── Provided records ──

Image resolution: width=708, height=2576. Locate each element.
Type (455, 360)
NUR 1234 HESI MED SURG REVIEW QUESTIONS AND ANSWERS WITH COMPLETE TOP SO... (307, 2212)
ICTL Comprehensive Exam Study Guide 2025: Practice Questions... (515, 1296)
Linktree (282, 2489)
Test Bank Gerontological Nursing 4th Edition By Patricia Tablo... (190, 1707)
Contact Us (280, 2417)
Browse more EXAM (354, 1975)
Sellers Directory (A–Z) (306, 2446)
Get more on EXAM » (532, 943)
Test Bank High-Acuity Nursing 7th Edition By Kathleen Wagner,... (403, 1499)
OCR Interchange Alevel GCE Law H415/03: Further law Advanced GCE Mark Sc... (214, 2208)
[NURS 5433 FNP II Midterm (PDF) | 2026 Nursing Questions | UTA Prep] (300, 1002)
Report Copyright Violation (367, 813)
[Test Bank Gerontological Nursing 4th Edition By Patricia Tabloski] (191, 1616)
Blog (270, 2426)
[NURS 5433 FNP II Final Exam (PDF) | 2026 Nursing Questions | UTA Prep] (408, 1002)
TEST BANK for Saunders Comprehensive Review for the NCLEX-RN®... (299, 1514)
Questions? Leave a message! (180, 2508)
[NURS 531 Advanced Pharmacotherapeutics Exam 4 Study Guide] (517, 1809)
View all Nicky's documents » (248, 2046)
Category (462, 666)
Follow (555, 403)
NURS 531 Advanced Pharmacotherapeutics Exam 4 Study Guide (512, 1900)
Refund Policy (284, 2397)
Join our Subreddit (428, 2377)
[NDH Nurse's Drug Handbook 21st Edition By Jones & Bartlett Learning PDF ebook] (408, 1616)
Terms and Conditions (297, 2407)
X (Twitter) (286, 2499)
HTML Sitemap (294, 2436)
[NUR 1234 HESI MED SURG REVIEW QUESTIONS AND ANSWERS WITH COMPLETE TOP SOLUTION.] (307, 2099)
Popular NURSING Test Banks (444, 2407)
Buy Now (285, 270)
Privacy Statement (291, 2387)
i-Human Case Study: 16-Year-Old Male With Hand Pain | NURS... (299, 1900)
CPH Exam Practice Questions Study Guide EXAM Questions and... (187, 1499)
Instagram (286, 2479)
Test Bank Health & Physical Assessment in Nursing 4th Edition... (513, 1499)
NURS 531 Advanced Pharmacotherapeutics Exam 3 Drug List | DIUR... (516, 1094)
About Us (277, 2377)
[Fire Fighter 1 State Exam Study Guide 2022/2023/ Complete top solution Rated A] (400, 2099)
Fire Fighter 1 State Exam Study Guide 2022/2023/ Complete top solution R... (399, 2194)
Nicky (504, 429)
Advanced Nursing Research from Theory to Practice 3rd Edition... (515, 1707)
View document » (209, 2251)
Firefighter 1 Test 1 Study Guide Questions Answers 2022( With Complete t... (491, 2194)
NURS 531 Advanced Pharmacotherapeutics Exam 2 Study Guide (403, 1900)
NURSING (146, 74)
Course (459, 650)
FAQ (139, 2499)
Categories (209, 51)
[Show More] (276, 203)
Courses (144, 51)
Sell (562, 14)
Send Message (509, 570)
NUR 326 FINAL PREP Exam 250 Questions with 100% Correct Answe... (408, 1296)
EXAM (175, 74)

───

Quote the listing word for word from its first line through the line in which "Sellers Directory (A–Z) (306, 2446)" appears.

Image resolution: width=708, height=2576. Locate each element.
Type (455, 360)
NUR 1234 HESI MED SURG REVIEW QUESTIONS AND ANSWERS WITH COMPLETE TOP SO... (307, 2212)
ICTL Comprehensive Exam Study Guide 2025: Practice Questions... (515, 1296)
Linktree (282, 2489)
Test Bank Gerontological Nursing 4th Edition By Patricia Tablo... (190, 1707)
Contact Us (280, 2417)
Browse more EXAM (354, 1975)
Sellers Directory (A–Z) (306, 2446)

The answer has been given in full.